What is required
Lay out the material as a two-column CSV, covering only everything from the line containing "has width=1280, height=903." down to the end of the material. Use the columns "prompt" and "response", one row per pair, with each value in a single quoted field and any line breaks replaced by spaces.

Listed entries
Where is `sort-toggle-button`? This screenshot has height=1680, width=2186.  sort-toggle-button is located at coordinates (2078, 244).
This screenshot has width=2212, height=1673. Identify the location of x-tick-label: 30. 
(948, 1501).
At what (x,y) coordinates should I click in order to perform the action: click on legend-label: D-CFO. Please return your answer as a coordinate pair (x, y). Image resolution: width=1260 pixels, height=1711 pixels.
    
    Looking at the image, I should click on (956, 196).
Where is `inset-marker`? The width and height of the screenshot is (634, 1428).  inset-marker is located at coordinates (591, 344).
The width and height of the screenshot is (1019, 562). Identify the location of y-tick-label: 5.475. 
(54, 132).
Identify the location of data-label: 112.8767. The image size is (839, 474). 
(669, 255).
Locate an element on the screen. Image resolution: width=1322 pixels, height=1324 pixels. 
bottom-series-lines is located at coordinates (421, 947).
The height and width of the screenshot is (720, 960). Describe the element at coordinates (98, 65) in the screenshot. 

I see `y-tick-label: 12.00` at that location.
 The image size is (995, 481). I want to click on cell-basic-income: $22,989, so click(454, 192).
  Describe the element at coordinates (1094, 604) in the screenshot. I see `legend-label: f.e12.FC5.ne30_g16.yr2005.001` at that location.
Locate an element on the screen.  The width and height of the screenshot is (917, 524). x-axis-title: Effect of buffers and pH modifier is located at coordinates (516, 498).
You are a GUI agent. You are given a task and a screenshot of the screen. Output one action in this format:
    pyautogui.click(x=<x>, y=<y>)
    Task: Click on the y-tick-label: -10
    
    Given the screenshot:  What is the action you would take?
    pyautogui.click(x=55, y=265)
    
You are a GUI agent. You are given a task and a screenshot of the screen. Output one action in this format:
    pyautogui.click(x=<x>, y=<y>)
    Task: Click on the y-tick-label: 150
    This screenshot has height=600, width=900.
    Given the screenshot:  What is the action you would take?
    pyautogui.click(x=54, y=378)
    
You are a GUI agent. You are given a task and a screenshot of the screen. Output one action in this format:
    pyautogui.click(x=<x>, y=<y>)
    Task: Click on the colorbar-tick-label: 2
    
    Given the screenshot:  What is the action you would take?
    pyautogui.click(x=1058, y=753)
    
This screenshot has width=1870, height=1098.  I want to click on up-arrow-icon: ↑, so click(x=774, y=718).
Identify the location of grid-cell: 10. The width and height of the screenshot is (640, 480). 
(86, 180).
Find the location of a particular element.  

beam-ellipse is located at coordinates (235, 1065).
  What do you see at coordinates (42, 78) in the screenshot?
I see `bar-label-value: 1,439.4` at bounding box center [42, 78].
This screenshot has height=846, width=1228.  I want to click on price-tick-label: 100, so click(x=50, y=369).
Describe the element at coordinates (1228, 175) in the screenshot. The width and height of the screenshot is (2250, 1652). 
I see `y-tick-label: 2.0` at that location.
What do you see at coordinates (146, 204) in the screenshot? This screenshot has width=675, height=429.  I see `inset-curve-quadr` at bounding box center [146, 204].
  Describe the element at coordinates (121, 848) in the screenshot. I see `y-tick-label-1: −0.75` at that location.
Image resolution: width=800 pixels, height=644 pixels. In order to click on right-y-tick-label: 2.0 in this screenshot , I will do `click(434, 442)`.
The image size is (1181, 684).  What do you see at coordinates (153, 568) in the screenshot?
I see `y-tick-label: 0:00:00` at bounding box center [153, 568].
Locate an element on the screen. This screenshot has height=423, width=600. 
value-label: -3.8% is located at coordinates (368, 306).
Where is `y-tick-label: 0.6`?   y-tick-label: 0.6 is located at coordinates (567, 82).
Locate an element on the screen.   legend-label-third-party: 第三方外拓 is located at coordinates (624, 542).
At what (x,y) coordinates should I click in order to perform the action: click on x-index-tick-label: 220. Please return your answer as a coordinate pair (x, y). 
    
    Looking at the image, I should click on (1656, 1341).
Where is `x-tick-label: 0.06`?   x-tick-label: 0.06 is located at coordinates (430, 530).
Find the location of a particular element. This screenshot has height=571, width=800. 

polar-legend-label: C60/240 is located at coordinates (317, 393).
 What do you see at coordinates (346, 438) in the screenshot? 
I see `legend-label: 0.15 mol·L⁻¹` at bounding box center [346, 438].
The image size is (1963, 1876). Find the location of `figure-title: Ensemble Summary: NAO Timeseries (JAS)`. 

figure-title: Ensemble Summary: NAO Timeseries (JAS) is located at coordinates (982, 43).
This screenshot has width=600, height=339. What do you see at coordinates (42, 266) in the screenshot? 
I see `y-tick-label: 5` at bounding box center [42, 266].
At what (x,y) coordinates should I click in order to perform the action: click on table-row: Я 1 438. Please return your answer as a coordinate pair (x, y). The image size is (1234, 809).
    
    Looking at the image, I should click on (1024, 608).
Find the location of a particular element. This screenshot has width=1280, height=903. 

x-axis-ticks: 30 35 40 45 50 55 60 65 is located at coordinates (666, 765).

Task answer
prompt,response
"Find the location of a particular element. This screenshot has width=1280, height=903.","x-axis-ticks: 30 35 40 45 50 55 60 65 is located at coordinates (666, 765)."